> Apply what you read:
[1] How would you say this sentence from the conference post in Spanish: "It was a great day filled with wisdom, laughs and interesting conversation."
[2] Could you write out, word for word, the stretch of the conference post that starts at "Since I've told" and stops after "my take-away thoughts."?

═════ Excerpt to read

Tuesday, April 27, 2010

Some Thoughts from the Maryland Writers' Association Conference

On Saturday, I spent the day mingling and networking with writers at the Maryland Writers' Association Conference. It was a great day filled with wisdom, laughs and interesting conversation. As always, I left the conference motivated and re-energized.

Since I've told you all how I feel about writers' conferences and how beneficial I think they are, this time I thought I'd share a few of my favorite quotes and some of my take-away thoughts.

Direct Marketing May Not be for Me

The first session I attended was on Direct Marketing. Speaker Frank Joseph has been working as a direct market writer for decades and I figured if anyone could convince me that a cynic like me could write direct marketing content, it would be him. I'm not sure I came out of there convinced, but Frank had some great tips that I could apply to writing in general. My favorite quote from his talk was: "You can make money as a writer." He may have been talking about direct marketing specifically, but I'm applying his statement beyond that. I may try direct marketing at some point in my writing career, but just being reminded that I CAN make money writing was enough to put a smile on my face for the rest of the day.

══════════
═════ Input data

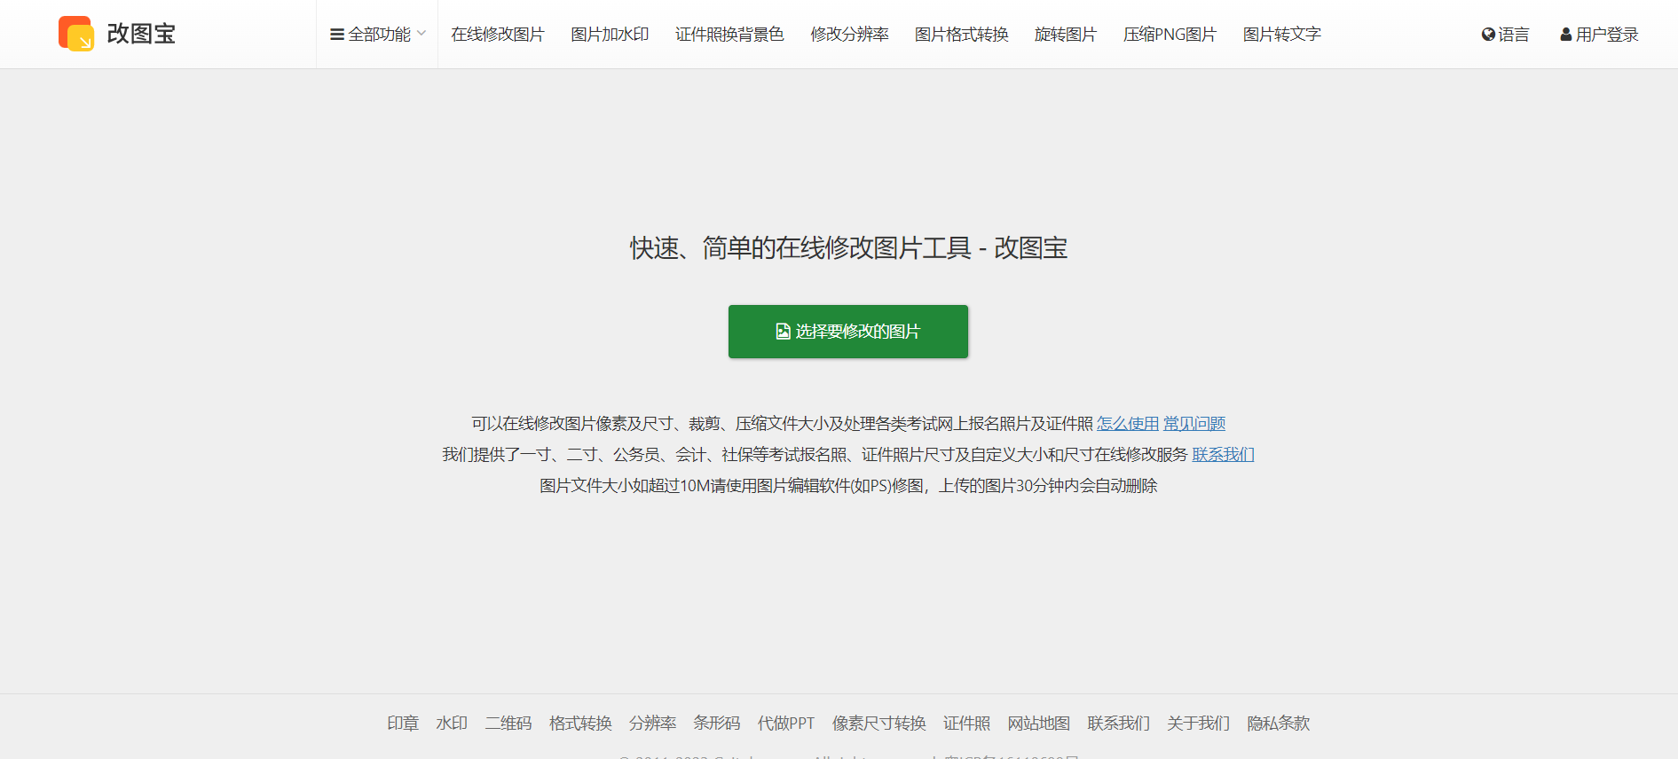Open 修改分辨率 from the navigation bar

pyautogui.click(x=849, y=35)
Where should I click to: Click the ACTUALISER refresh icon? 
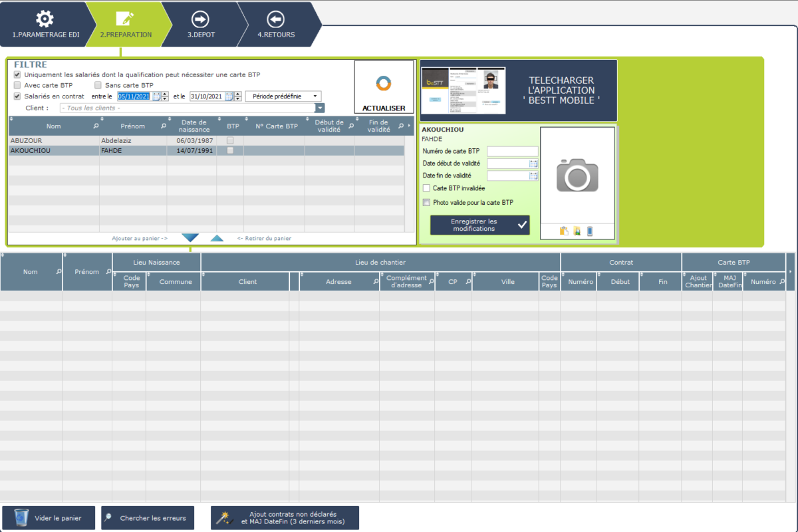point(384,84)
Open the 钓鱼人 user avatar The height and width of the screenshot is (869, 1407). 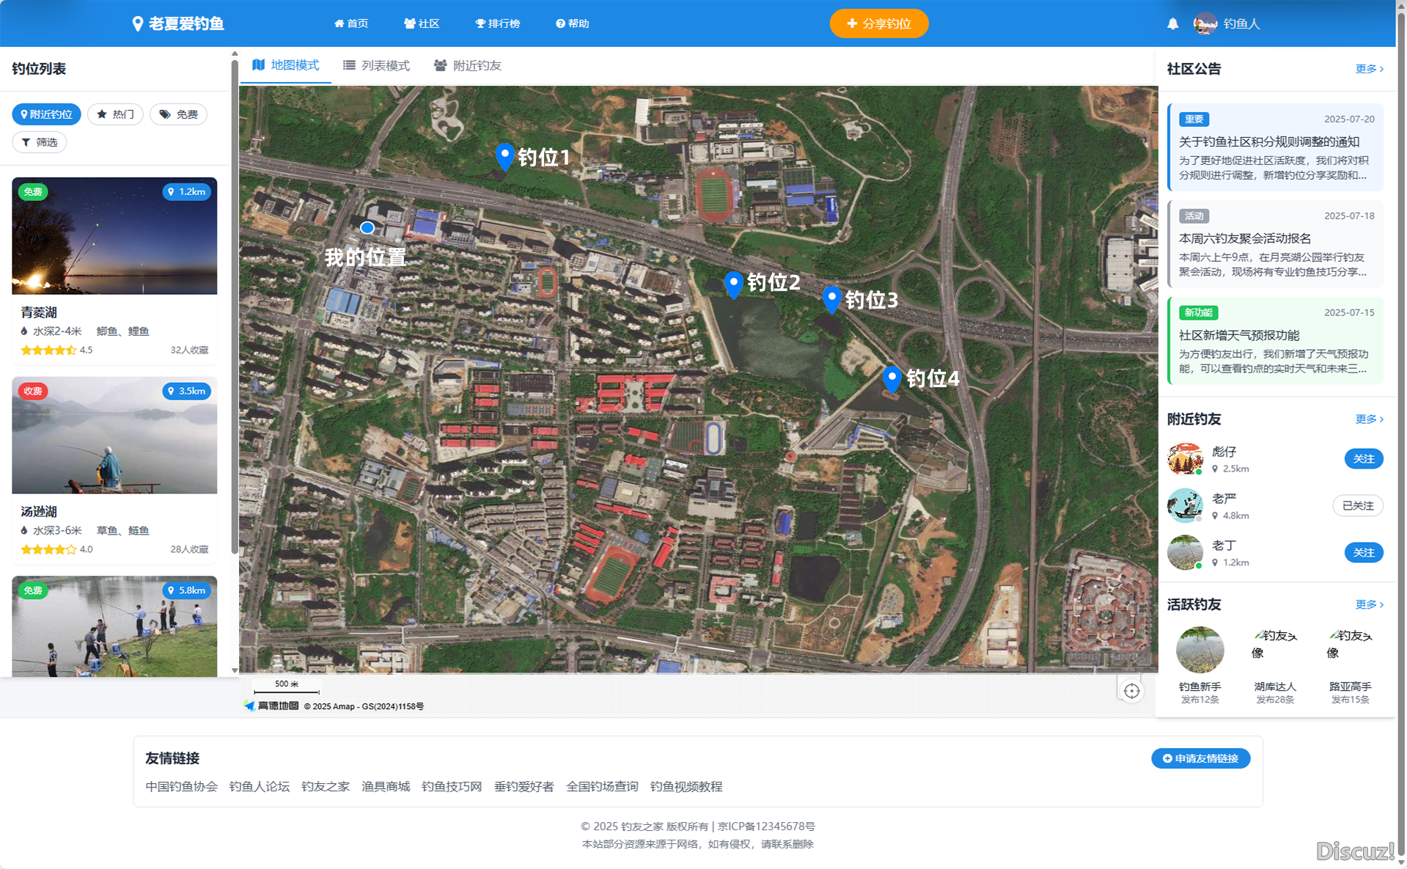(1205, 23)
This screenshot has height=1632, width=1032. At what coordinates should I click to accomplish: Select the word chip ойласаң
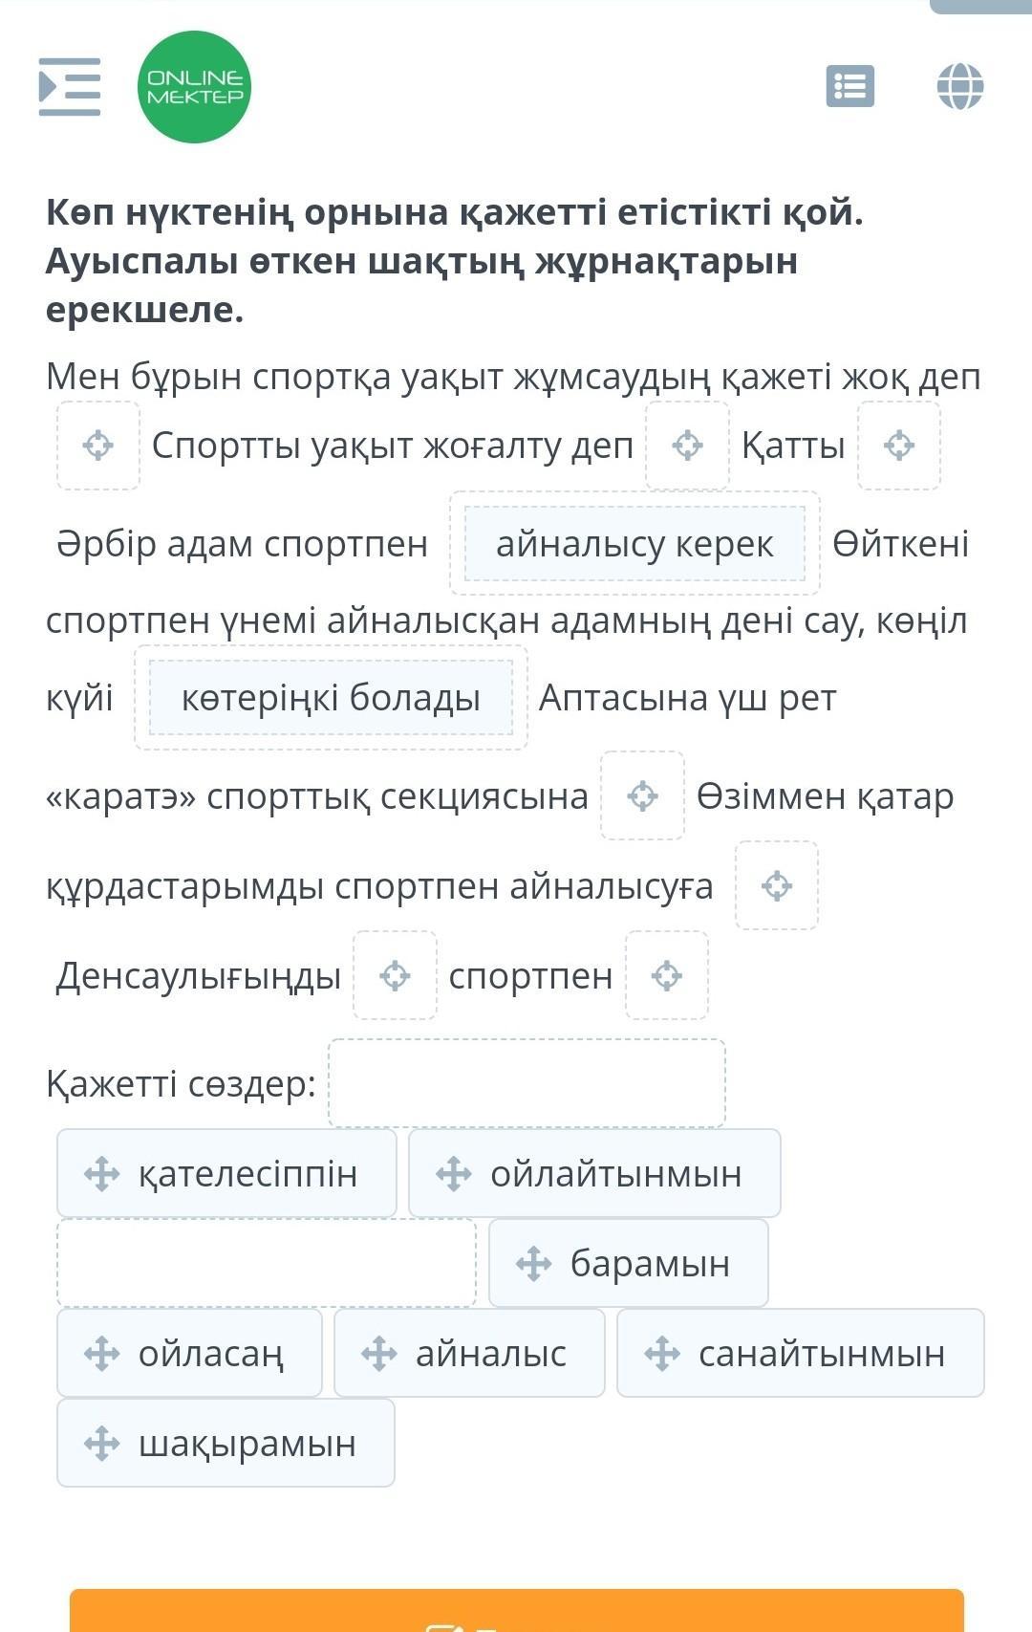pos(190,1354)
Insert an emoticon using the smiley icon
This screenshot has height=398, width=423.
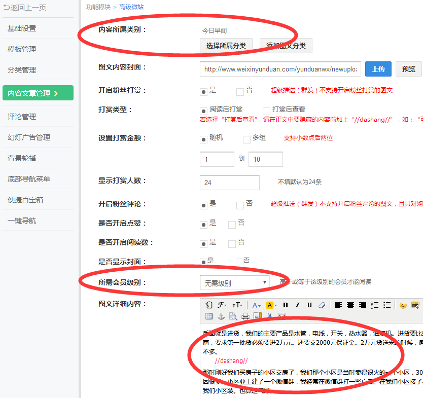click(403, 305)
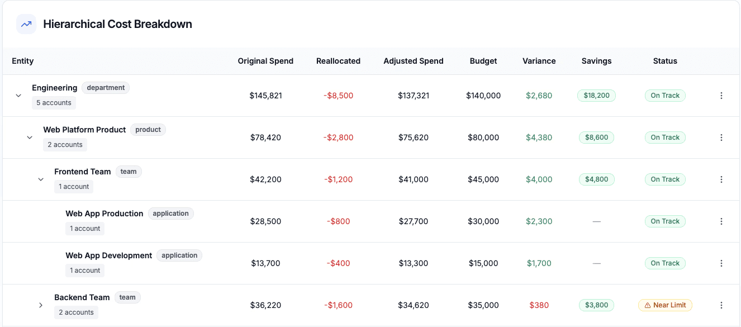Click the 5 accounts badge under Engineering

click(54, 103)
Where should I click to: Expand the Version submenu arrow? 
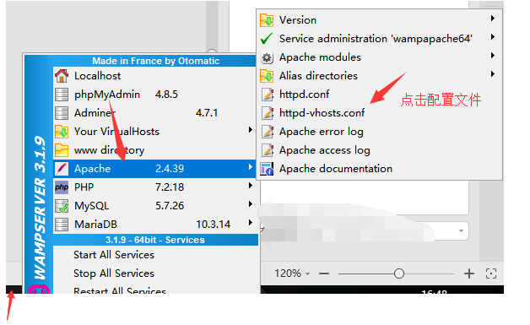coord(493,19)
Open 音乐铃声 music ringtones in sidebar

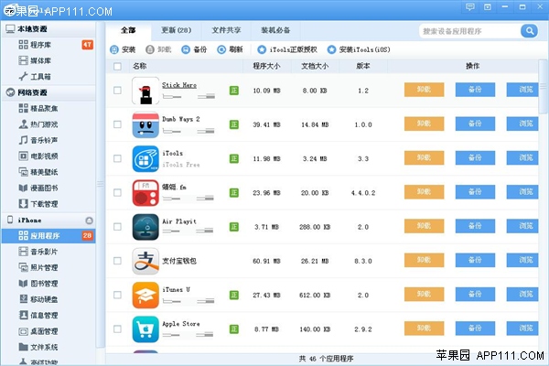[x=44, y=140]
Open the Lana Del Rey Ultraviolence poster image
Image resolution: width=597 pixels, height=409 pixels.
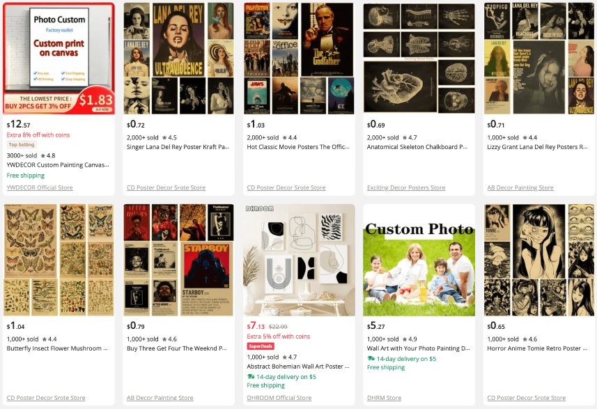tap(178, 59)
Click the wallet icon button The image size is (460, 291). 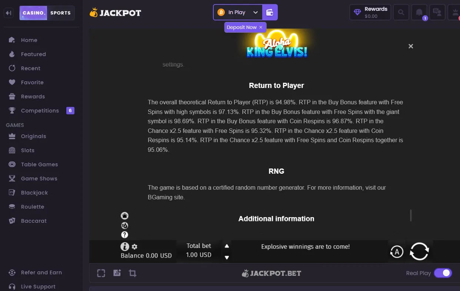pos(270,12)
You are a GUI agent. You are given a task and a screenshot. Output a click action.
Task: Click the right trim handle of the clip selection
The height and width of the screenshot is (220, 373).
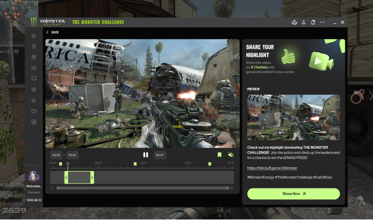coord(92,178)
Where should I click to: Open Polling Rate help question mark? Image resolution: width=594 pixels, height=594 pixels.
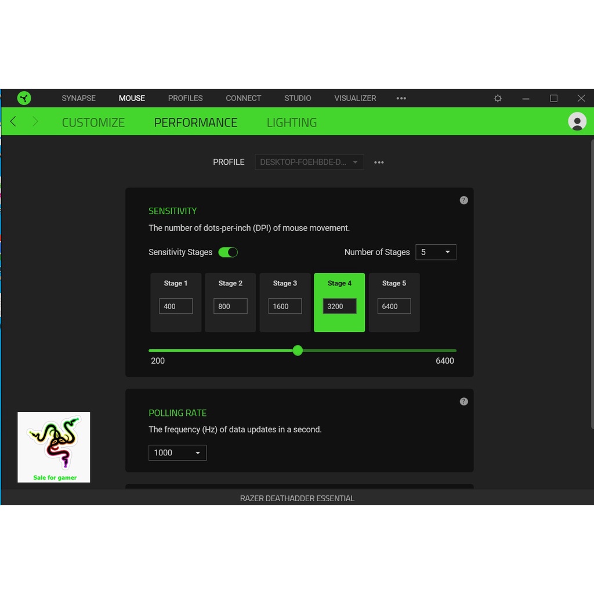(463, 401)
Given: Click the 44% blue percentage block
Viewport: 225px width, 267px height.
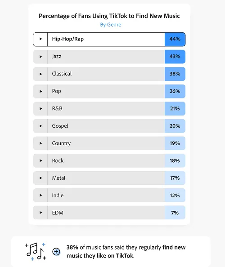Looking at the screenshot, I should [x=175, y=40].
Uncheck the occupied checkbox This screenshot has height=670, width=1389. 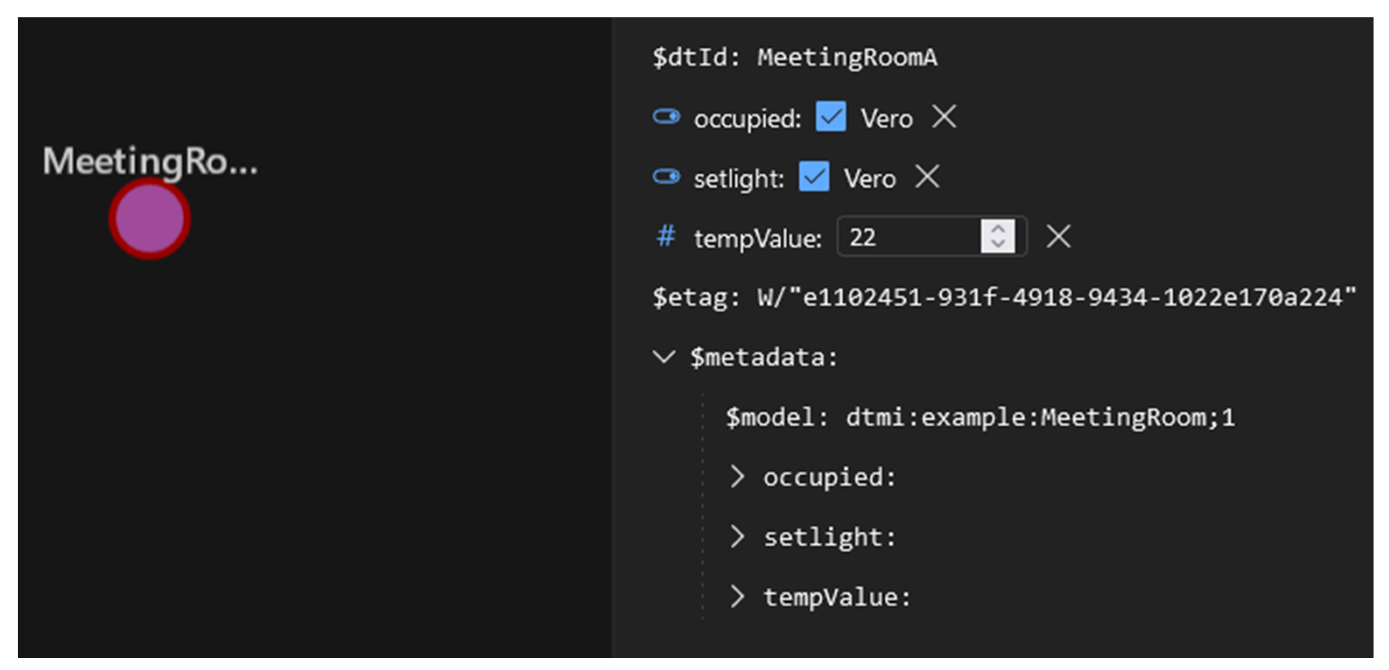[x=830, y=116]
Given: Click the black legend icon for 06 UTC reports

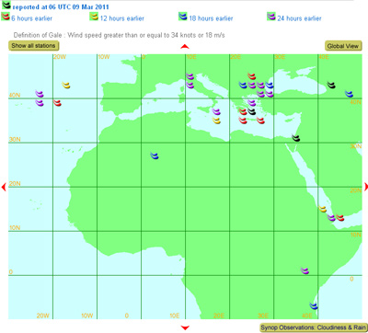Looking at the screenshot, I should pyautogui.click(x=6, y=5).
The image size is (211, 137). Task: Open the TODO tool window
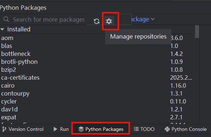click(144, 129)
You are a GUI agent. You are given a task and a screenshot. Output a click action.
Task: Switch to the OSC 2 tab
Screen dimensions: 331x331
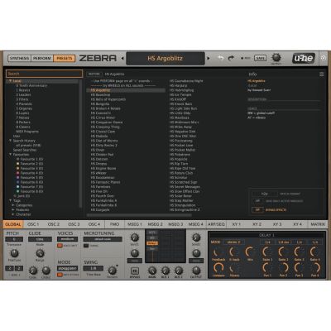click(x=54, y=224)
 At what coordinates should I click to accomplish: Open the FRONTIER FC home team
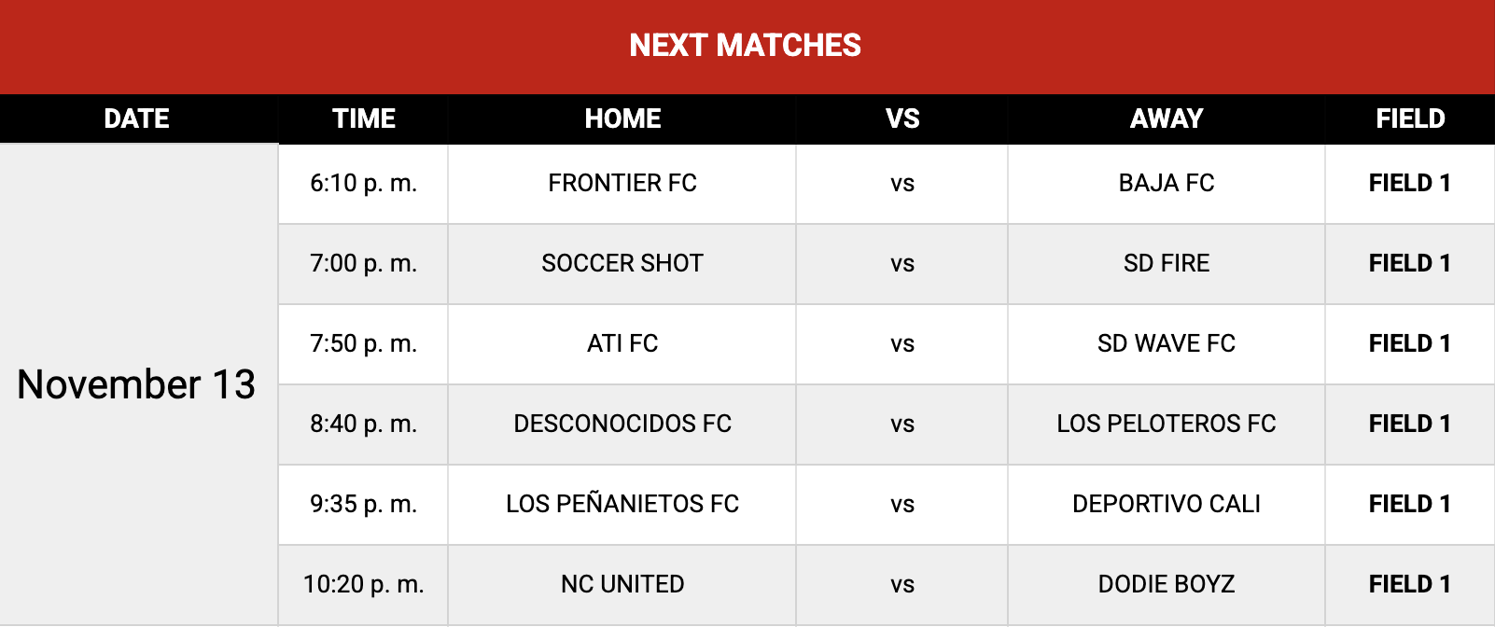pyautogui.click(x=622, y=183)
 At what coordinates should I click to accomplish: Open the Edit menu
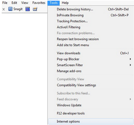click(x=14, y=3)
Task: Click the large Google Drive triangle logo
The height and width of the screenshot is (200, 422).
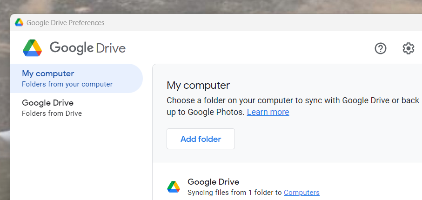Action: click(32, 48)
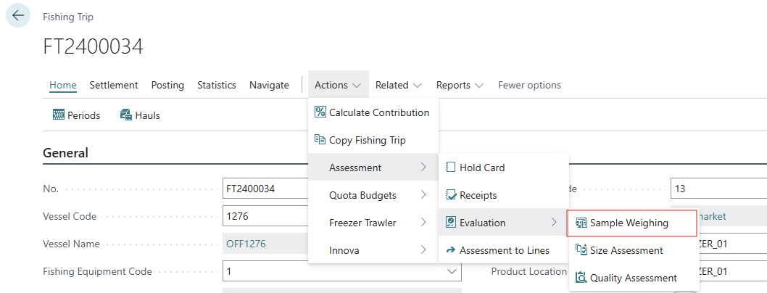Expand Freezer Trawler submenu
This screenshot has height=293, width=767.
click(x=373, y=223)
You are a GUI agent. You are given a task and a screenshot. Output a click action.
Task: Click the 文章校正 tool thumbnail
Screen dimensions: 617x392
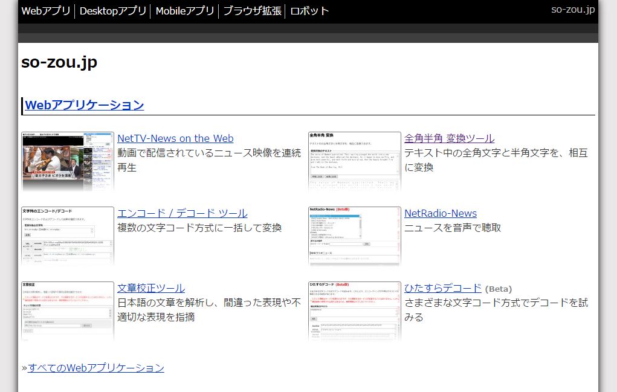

══════════

> Your responses:
[1] Fue un gran día lleno de sabiduría, risas y conversaciones interesantes.

[2]
Since I've told you all how I feel about writers' conferences and how beneficial I think they are, this time I thought I'd share a few of my favorite quotes and some of my take-away thoughts.